Why sit on your white or black ass doing Buddhist meditation till you cramp, when you can have Raji Lukkoor sit on her fine brown authentically-Indian ass then write a book about her meditation retreat for you to experience vicariously? Inner Pilgrimage is the cramp-free intro to meditation we've all been waiting for.
As a sensitive chic-lit author, Raji probably won't approve of my tail first / head last review of her book. (Buddhism promotes a different kind of mindlessness than the idiocy we practice here.) Still, she actually started the discussion of her backside. As she systematically guides you in the book through a silent introspective meditation journey, she just happens to mention that the pillow she selected to support her posterior was very small. Nice subtle hint.

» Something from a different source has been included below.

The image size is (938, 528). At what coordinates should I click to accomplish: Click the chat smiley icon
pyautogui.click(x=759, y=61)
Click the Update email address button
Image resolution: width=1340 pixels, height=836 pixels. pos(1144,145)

If mama bears can obsess about their backsides being the slightest bit too large or too small, we papa bears have the right to obsess about them being - how shall we say - just right! (Probably, the only way to get me at a ten-day vegetarian silence-fest is having a yoga babe promise to let me be that pillow. In a spirit of nonviolence, I take a sacred vow not to bite ... very often.) Buddhist meditation teaches us to scan up and down the parts of the body, so dwelling mentally on Raji's southern curves is probably an unspiritual form of attachment. Being the spiritual guy I am, I will now move on. I not only meditate daily on my own breath going in and out but also on the chest heaving respiration of female coworkers. How totally spiritual am I?
Thanks to Amazon, readers need not get off their rear ends or interupt the modern practice of mindlessness (television viewing) to order her book Inner Pilgrimage: Ten Days to a Mindful Me. Enlightenment and/or God can now be delivered to your home like a pizza. It's about time. Americans cannot be expected to climb a mountain or make significant life changes in the pursuit of spirituality like poor people with nothing else to do. God bless and totally accomodate America! Can I get an "Amen" out there?

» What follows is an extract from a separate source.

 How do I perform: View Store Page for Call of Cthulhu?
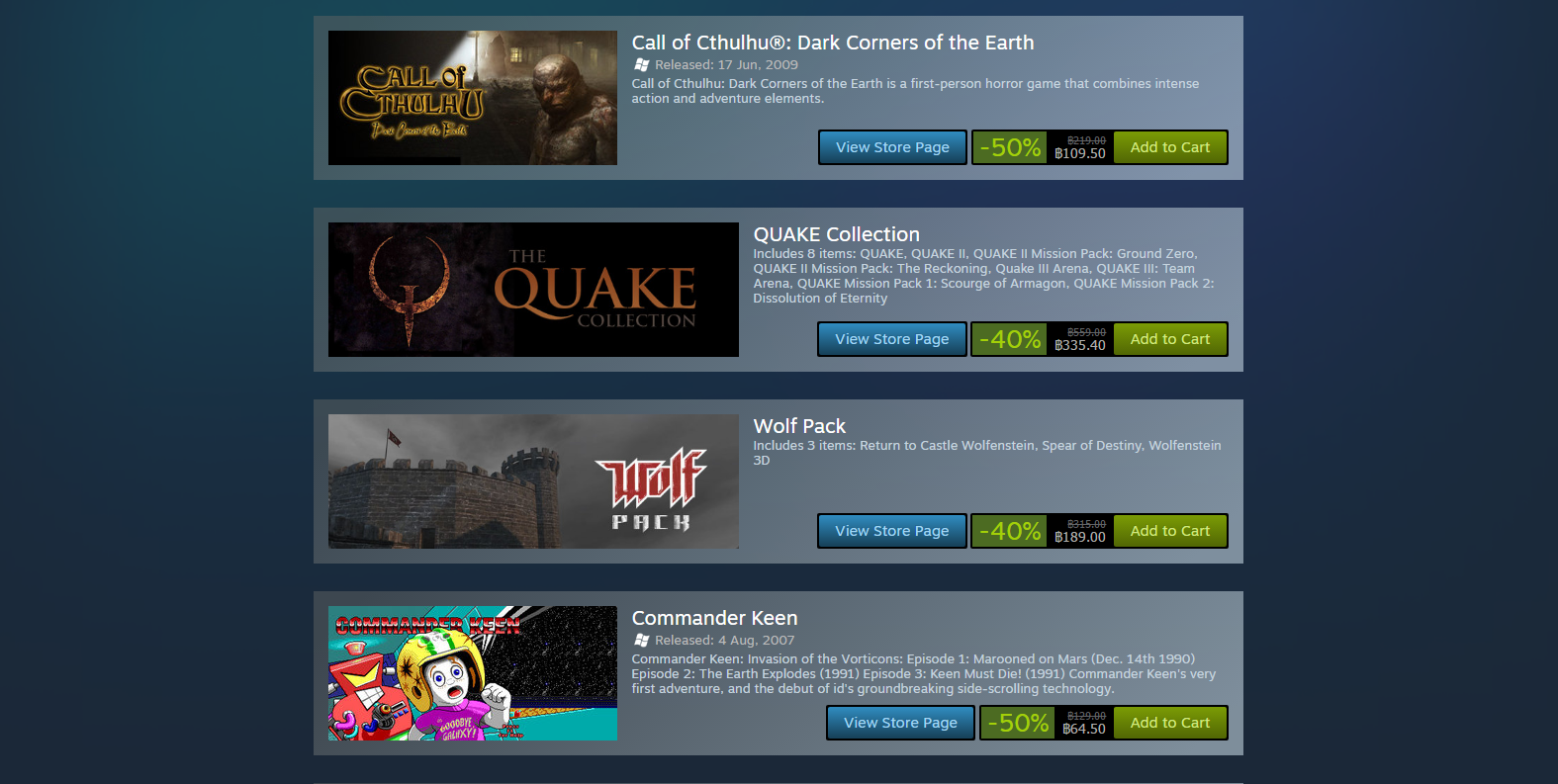(x=892, y=147)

In all seriousness, Raji has written an easily-readible and urbanite-accessible experiential guide to meditation. I recommend it for getting your feet wet then diving into more profound spiritual literature like the Bhagavadgita, the Bible, the Koran or my books. (Hey, profoundly ridiculous is still profound, so Lyn's books belong on the list.) I must now go meditate on my mantra: Oooommmy gosh these girls are hot! Oooommmy gosh these girls are hot! Inappropriately-long hugs and blessings.
Thanks for pointing her out, Lyn!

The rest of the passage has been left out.